About this exercise
Find how many lines below mention "will". Nothing but the number is needed.

Recorded data
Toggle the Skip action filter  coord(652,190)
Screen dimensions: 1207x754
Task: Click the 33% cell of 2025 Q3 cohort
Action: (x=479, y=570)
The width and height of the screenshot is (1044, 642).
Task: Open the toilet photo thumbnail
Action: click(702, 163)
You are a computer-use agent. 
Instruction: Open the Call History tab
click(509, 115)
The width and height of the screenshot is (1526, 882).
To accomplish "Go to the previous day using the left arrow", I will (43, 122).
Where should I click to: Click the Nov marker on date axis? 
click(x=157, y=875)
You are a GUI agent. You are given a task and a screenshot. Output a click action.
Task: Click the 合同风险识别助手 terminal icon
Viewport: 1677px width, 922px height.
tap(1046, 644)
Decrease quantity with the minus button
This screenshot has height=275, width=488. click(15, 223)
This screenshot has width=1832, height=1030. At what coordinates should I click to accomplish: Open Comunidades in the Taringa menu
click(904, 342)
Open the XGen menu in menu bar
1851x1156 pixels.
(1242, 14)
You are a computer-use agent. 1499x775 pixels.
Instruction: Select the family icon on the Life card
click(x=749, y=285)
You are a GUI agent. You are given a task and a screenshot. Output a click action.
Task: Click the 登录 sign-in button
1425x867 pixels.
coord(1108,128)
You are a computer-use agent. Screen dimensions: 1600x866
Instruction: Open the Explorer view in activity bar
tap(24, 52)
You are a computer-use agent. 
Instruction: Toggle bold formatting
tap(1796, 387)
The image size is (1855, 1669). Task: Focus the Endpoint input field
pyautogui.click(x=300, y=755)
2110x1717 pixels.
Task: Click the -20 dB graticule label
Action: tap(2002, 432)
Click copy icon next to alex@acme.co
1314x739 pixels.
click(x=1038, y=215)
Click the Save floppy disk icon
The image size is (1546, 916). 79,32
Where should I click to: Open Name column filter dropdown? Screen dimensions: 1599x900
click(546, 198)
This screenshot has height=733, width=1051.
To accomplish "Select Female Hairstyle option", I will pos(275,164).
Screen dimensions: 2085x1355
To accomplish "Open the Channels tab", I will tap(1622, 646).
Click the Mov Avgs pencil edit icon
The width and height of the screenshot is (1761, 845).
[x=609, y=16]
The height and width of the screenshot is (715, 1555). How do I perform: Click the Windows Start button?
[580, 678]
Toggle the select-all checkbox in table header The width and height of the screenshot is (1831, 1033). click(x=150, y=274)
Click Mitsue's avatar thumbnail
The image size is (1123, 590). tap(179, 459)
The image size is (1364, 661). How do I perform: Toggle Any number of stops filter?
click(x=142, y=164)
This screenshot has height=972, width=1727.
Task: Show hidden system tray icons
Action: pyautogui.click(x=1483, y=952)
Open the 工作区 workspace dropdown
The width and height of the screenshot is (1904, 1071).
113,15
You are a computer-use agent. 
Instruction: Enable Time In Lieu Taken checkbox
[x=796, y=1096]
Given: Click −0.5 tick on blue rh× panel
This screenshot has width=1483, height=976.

Exercise result
3